After a solid day’s paddling we headed back to the bunkhouse, and then on to the Glynn Arms for supper. Now as lovely as it always is, dinner at the Glynn Arms is always a touch strange, and when we turned up the inn keeper seemed as surprised to have visitors on a Saturday night as he would have been if Kate Winslet had turned up dressed like a hooker, beer bottle in one hand, jammie dodger in the other, and wearing nothing but a spray deck and a pair of snow shoes. But alas, instead of Kate Winslet, he got us: twenty tired, bedraggled paddlers, excitable, but without a jammie dodger between us. A few drinks later and Ruben was forced to watch another episode of adults behaving badly, perhaps made slighly more tolerable when the food was delivered with the speed of Usain Bolt, and the plates being piled high enough to scrape the ceiling.

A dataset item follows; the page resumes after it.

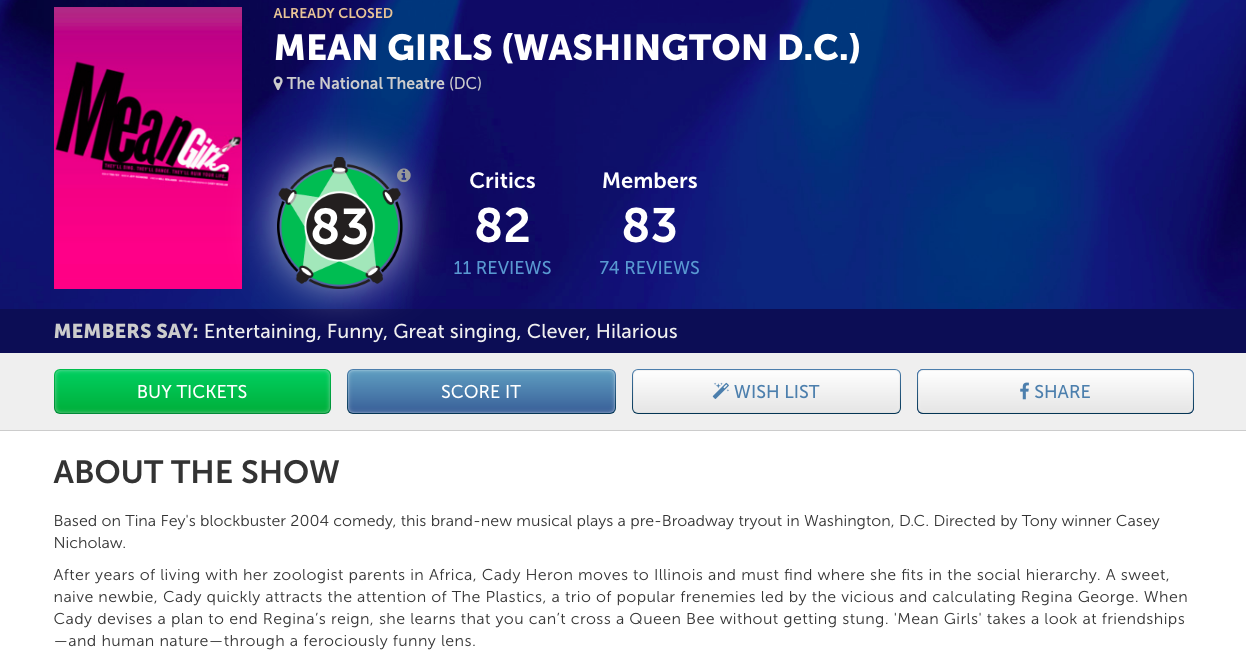Click the info icon beside the score badge
Image resolution: width=1246 pixels, height=662 pixels.
404,175
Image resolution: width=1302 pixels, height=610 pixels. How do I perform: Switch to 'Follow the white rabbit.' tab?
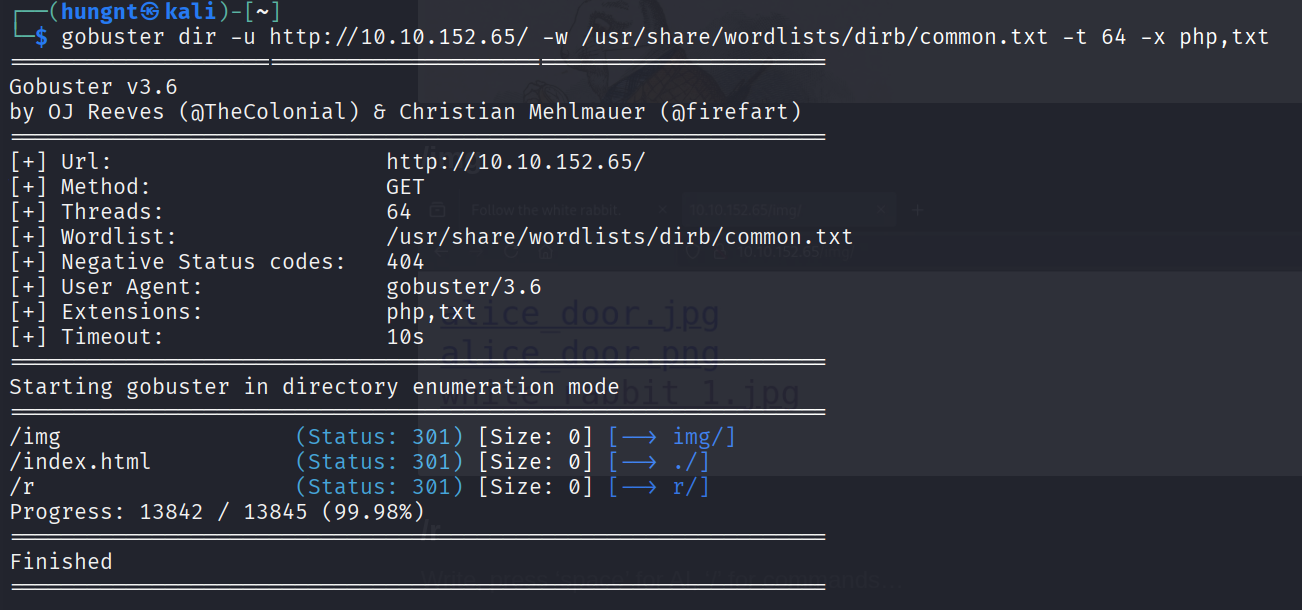tap(545, 210)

After a decidely blurry night, and haunting dreams of George Bush and Thomas’ left tricep, Sunday morning started with a buzz. Rob served up his speciality of bacon, sausage and eggs, and the bunkhouse came alive with a flurry of excited movement. Floors were swept clean, bags were quickly packed, and before you could fritter a pineapple the group was lining up for a group photo and then squeezing back into our cars for a final day on the river Ogmore.
With Remy eschewing his boat and taking on the role of official photographer, the group got on the river a couple of miles up from Friday’s paddle. Taking in a mammoth portage that was as gritty as a pair of Donald Trump’s underpants, and then tackling a number of bigger features, the morning proved the perfect practice ground for nail biting and endless eskimo rescues. The highlight of the day was the ever smiling Tamsin, sitting in her boat, pinned neatly between two rocks in the middle of a noisy feature, while three coaches noisily argued about how best to get the boat back. The afternoon then ran as fast as armadillo on a mountain bike, the group hammering the section from Friday with panache, style, and only the occasional yelp of fear.
The weekend ended as it began, the 20 of us huddled on the bank of the River Ogmore. We chatted nosily, fumbled with our boats and our kit, and pulled weeds and duck poo from our hair. As a group we’d achieved an experiential gravity, and no one wanted to be the first to leave the shared experience behind. But leave we must, and after some farewell hugs, we started trailing off in our various directions, off down the meandering rivers of our everyday lives. Above all else, a CAP weekend is an experience. A chance to meet new people, to meet old friends, to fight and frolic in the water, and help our small minds think of bigger things. While the trip was slightly more Jackson Pollock than it was Dane Jackson, it was a perfect weekend for everyone to push themselves on the river, and to revel in the sacred joys of playing in boats and indulging in white water wetness.